Robots capable of killing off mankind may already have taken over the world thanks to the progress made in the field of Artificial Intelligence, according to the film director James Cameron, who created first two Terminator movies.
The 68-year-old Canadian filmmaker came to his scary conclusion on the SmartLess podcast, telling the hosts that he was worried about the real life threat posed by AI and posed the contention that humans could end up fighting a war with "someone smarter than ourselves".
The Oscar-winner, who also directed the two Avatar films, Aliens, The Abyss and Titanic, said AI could even have taken over the world and it may be too late to stop it. In an article in the Daily Star, he said: "I'm not afraid but I'm pretty concerned about the potential of misuse of AI. . . I think AI can be pretty great. I think it could also literally be the end of the world."
In his Terminator films the Skynet computer network, designed originally as a defence system, turns on its human masters, leading to a futuristic war between robots and humankind. Starring Arnold Schwarzenegger as a killer cyborg, the film classics are seen as a cautionary tale about the potential dangers of the advances in technology.

Data excerpts
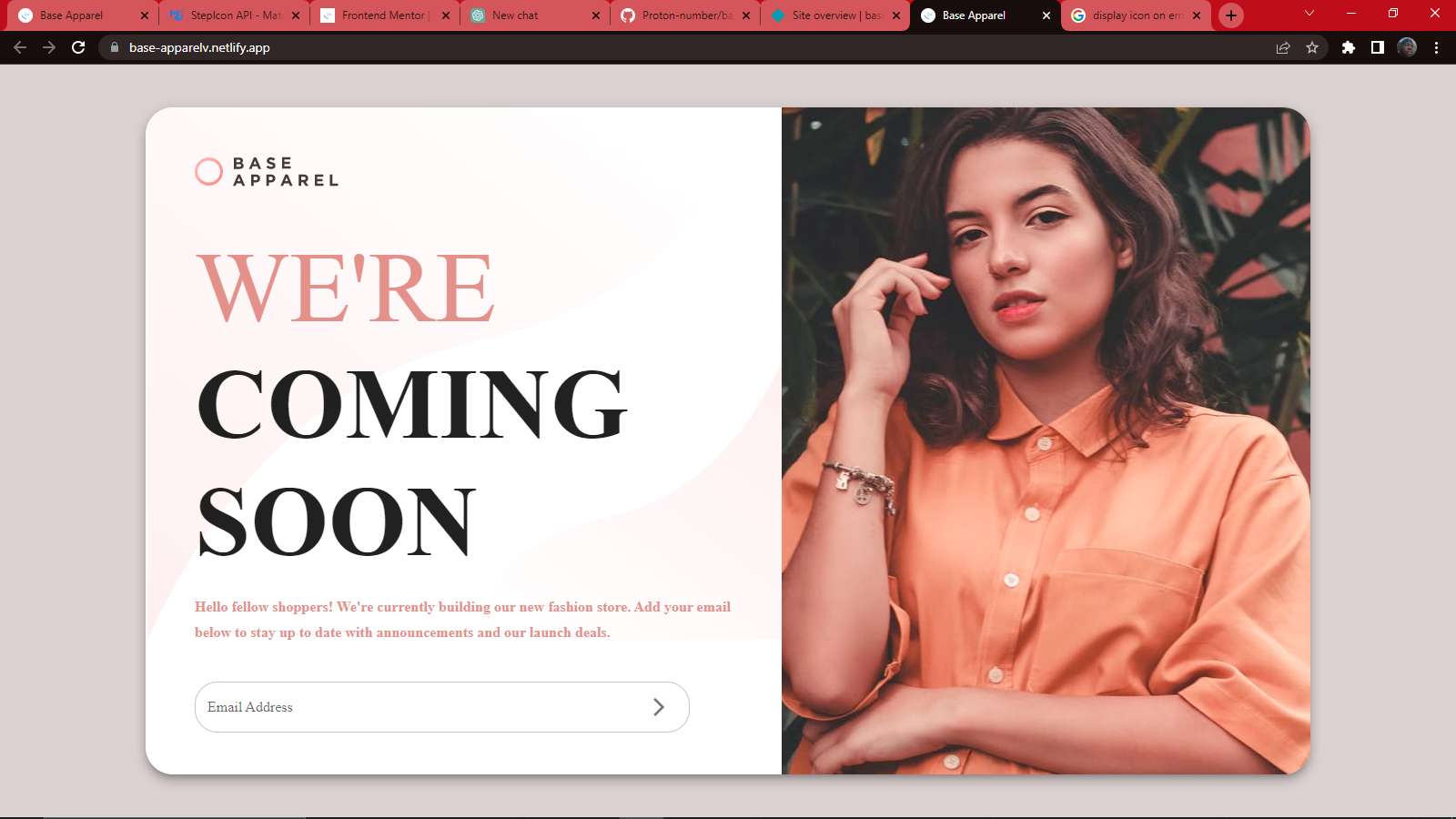The height and width of the screenshot is (819, 1456).
Task: Close the StepIcon API tab
Action: (296, 15)
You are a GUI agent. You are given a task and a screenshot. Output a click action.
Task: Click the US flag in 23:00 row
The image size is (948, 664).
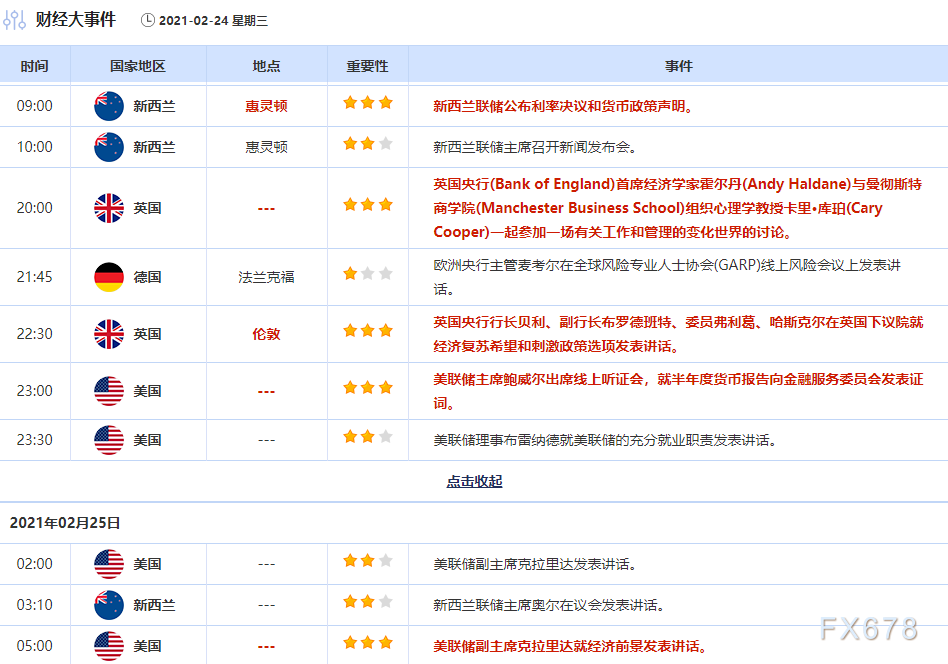click(x=108, y=391)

Requirement ▸ Resume the article above on James Cameron's concerns about artificial intelligence, starting right after its final sentence.

Result for this exercise ▸
In recent months the launch of advanced software such as ChatGPT has sparked similar fears about the unpredictable power of what Silicon Valley engineers have unleashed. Cameron told the podcast: "You talk to all the AI scientists and every time I put my hand up at one of their seminars they start laughing. The point is that no technology has ever not been weaponised.
"And do we really want to be fighting something smarter than us that isn't us? On our own world? I don't think so. AI could have taken over the world and already be manipulating it but we just don't know because it would have total control over all the media and everything. What better explanation is there for how absurd everything is right now?"
ChatGPT is an artificial intelligence chatbot launched by US research lab OpenAI four months ago. Although its core function is to mimic human conversation, it can also write and debug computer programs, compose music, screenplays, fairy tales, student essays, answer quiz questions better than the average human, write poetry and song lyrics and play games.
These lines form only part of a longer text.